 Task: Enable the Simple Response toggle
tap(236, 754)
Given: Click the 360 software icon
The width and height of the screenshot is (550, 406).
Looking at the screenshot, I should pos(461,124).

--

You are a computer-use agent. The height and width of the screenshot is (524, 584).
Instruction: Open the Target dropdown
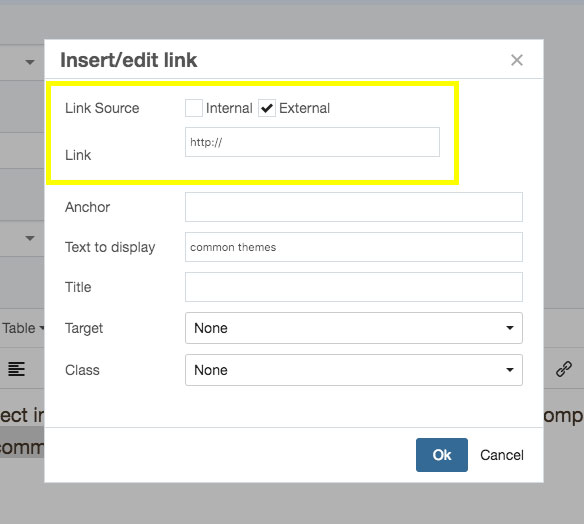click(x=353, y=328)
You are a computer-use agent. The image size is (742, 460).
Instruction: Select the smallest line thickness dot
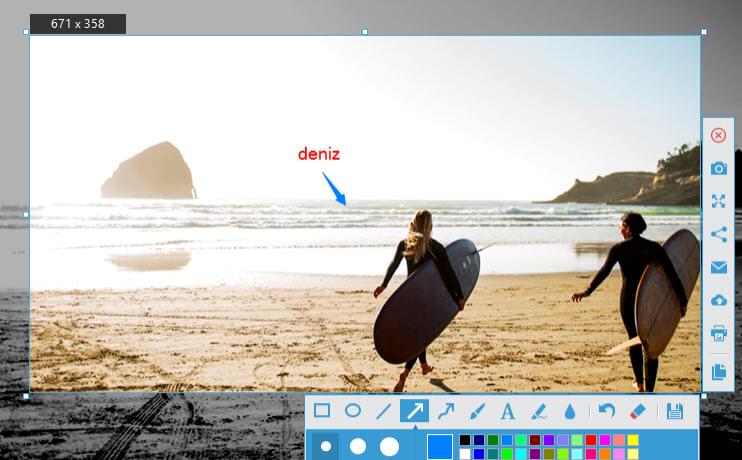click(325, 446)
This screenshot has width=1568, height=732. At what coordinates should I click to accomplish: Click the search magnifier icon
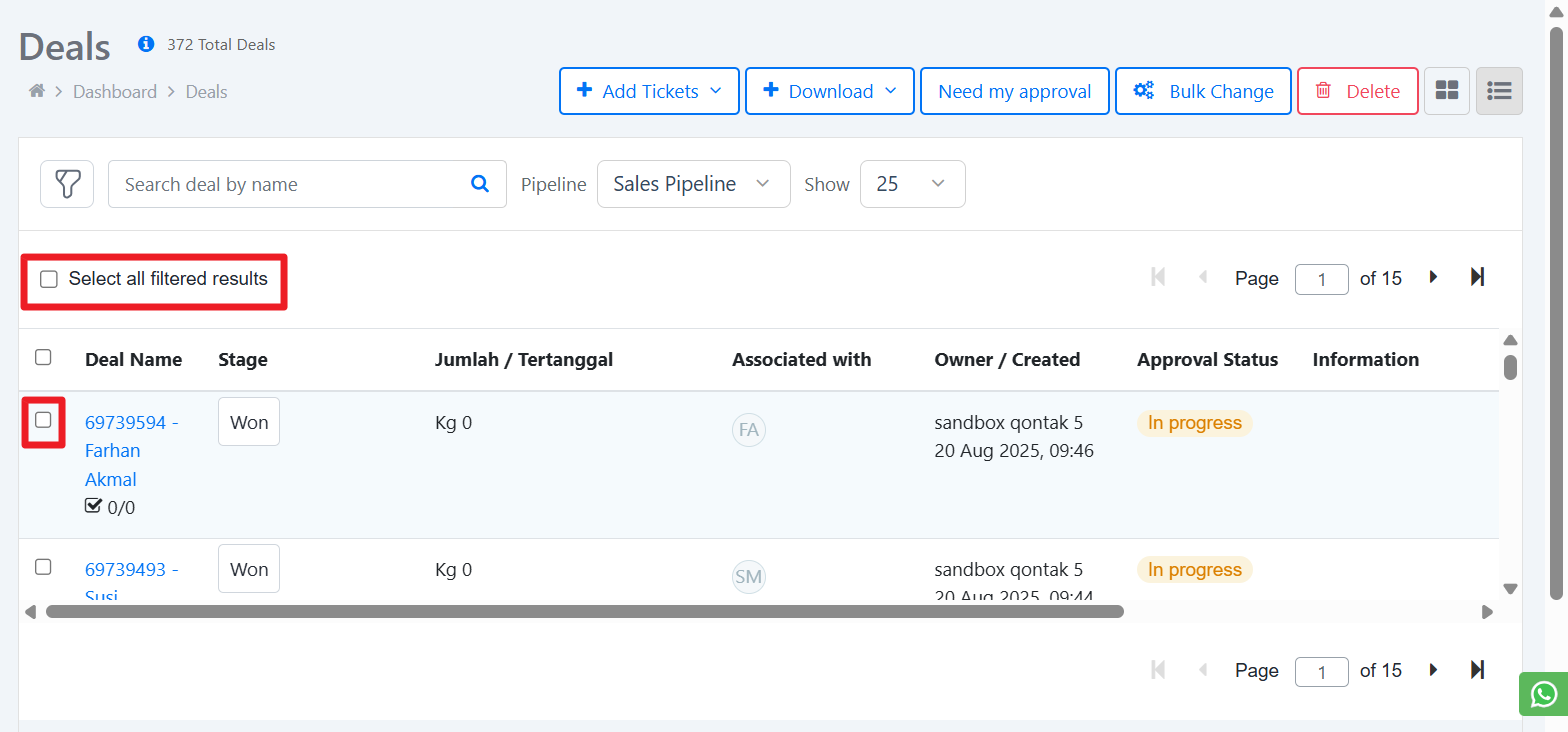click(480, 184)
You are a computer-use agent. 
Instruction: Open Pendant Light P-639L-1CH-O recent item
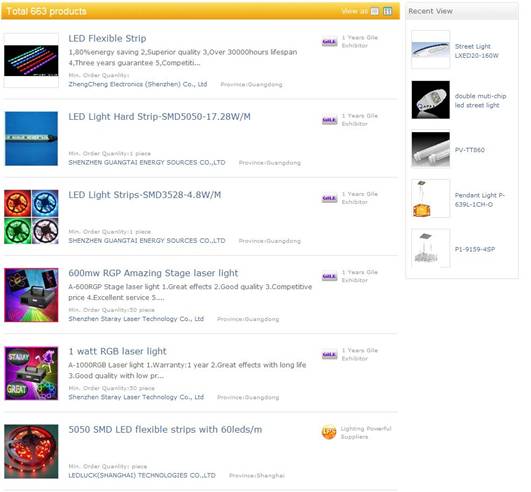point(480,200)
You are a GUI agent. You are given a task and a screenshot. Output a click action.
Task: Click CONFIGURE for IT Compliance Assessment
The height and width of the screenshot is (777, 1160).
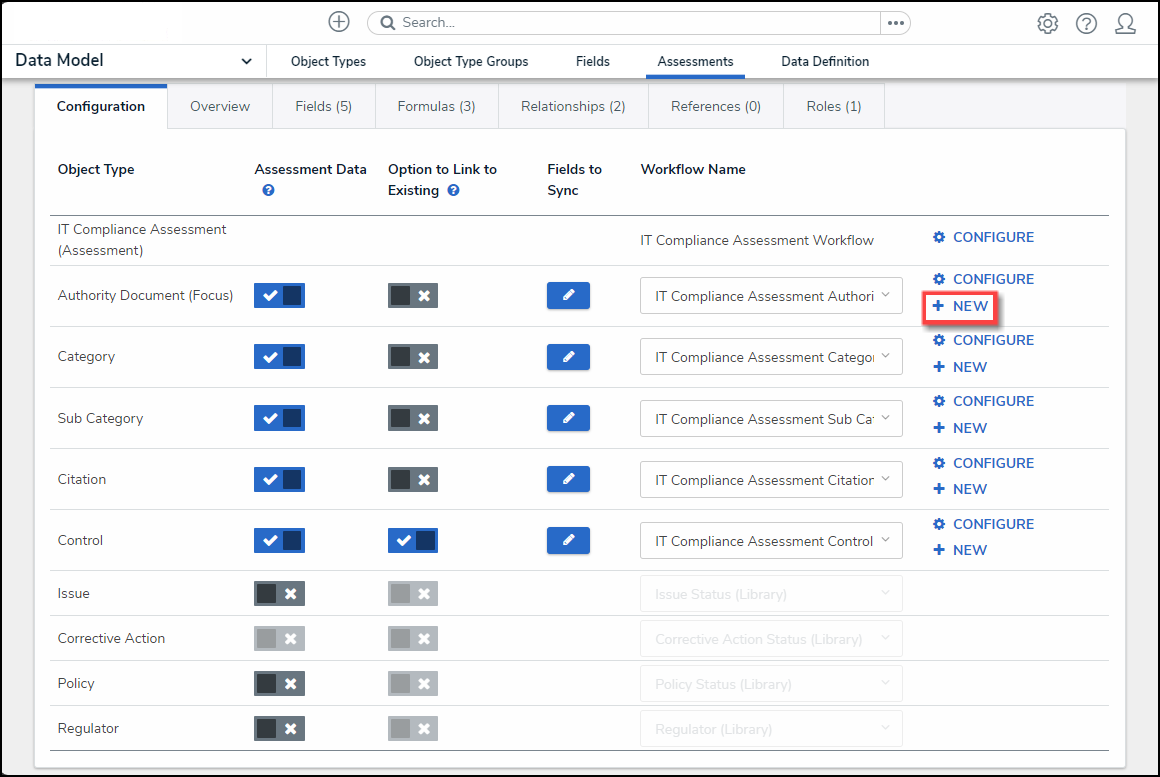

--

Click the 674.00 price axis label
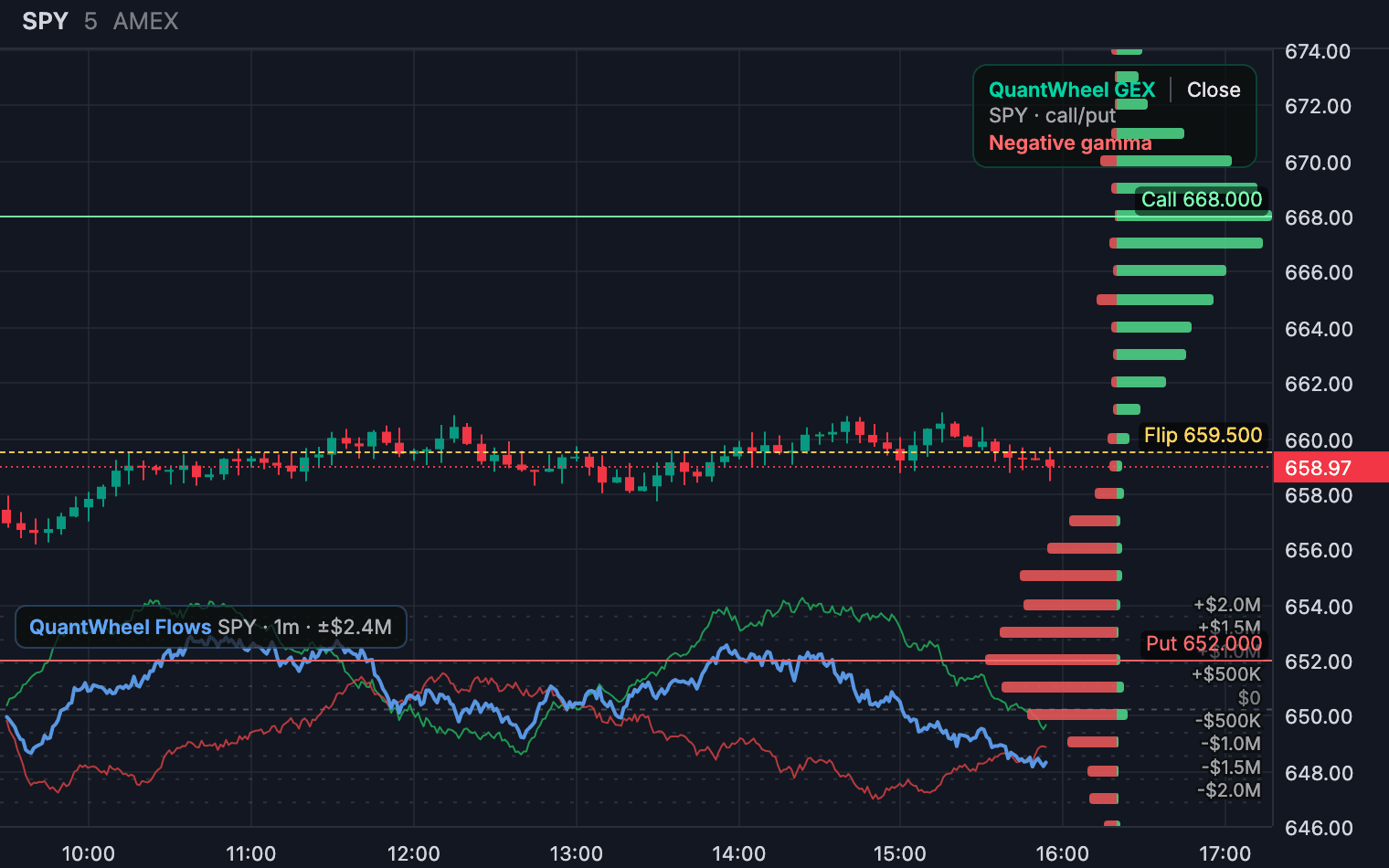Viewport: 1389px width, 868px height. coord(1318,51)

* [Try it]:
Reproduce every line of the listing above in which the string "agent" appears.

* [Answer to this problem]:
You are a computer-use agent. The height and width of the screenshot is (524, 584).
You are a computer-use agent. The image size is (742, 460).
You are a computer-use agent. 
You are a GUI agent. You are given a task and a screenshot. Output a click action.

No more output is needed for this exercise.